In searching for a foothold to grapple with this elusive subject, an Inquirer is struck by the contradictions that abound. For example, mathematics is nearly always described as a branch of science, the essence of pure reason. Beyond doubt mathematics has proved to be profoundly useful, perhaps even essential, to the modern edifice of science and its technological harvest. But mathematicians persist in talking about their field in terms of an art—beauty, elegance, simplicity—and draw analogies to painting, music. And many mathematicians would heatedly deny that their work is intended to be useful, that it is in any sense motivated by the prospect of practical application. A curious usefulness, an aesthetic principle of action; it is a dichotomy that will bear no little scrutiny in what is to come.

A further contradiction arises from the stuff of mathematics itself. It is in principle not foreign to our experience, since the root concepts are those of number and of space, intuitively familiar even to the child who asks “how many” or “how large.” But the axiomatization and elaboration of these concepts has gone quite far from these simple origins. The abstraction of number to quantitative relationship of all kinds, the generalization of distance and area first to idealized geometrical figures and then to pure spatial forms of diverse types are large steps. Somewhere along the lengthy chains of logic that link modern mathematics to more primitive notions, a transmutation has occurred—or so it often seems to outsiders—and we can no longer recognize the newest branches on the tree of mathematics as genetically related to the roots. The connection is obscured, the terminology baffling. Is any of it for real? Do these abstractions and elaborations genuinely expand our understanding of number and of space, or do they amount to an empty house of theorems?
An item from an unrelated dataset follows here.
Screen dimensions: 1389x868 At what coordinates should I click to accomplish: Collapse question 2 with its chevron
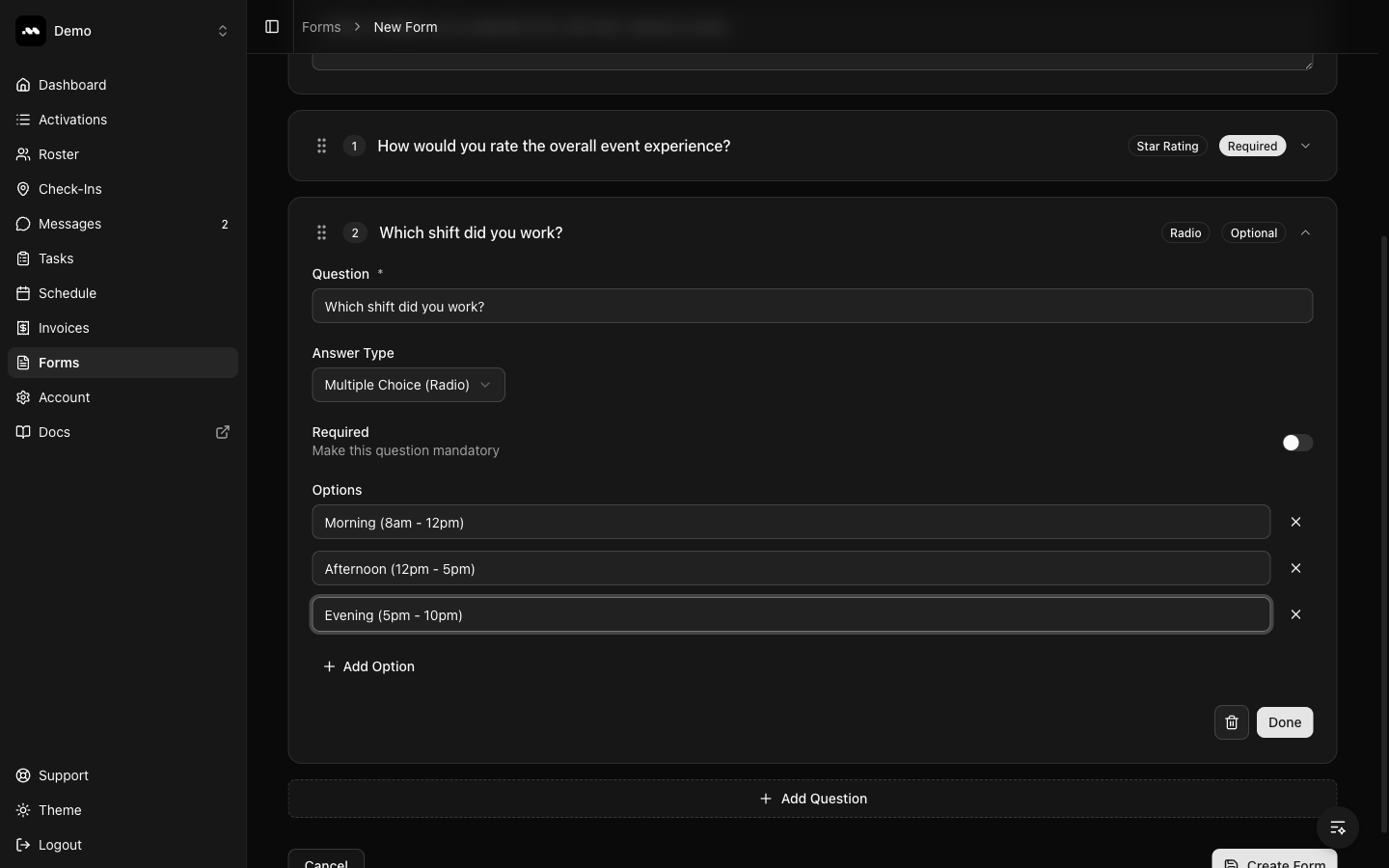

Mathematicians bristle at such questions. But it is not surprising that there is a popular tendency to dismiss much of this unfamiliar stuff as the subtle inventions of clever minds and having no important relationship to reality. What is surprising is that mathematicians do not agree among themselves whether mathematics is invented or discovered, whether such a thing as mathematical reality exists or is illusory. Is the tree of mathematics unique? Would any intelligence (even a nonhuman one) build similar structures of logic? How arbitrary is the whole of mathematical knowledge? These two are points worth additional inquiry.

We might also learn something of the end result, however incomprehensible, if we could see the process by which it is made and know more of the makers. Should we pity the poor mathematician, condemned to serve his or her days bound to a heavy chain of cold logic? How does that image jibe with the white-hot flashes of insight, the creative “highs,” so often reported, or the intensely human character of mathematicians in the flesh? Clearly, a suitable subject for this inquiry is the nature of mathematicians themselves, their motivations, their trials, their rewards, and how they spend their days.

A final question might be directed toward the place of mathematics in our culture. There are those, including Plato, who have identified mathematics with the highest ideal of civilization—a lofty claim indeed. A claim more often made and subscribed to by mathematiciains is that mathematics is one of the finest flowerings of the human spirit, a cathedral of enduring knowledge built piece by piece over the ages. But if so it is a cathedral with few worshippers, unknown to most of humankind. Mathematics plays no role in mass culture, it cannot claim to evoke the sensibilities and inspire the awe that music and scuplture do, it is not a significant companion in the lives of more than a very few. And yet it is worth asking whether mathematics is essentially remote, or merely poorly communicated. Perhaps it is a remediable ignorance, not an inability, that now limits appreciation and enjoyment of mathematical intuitions by a wider audience; perhaps our culture is only reaching the stage at which mathematics can begin to penetrate a larger consciousness.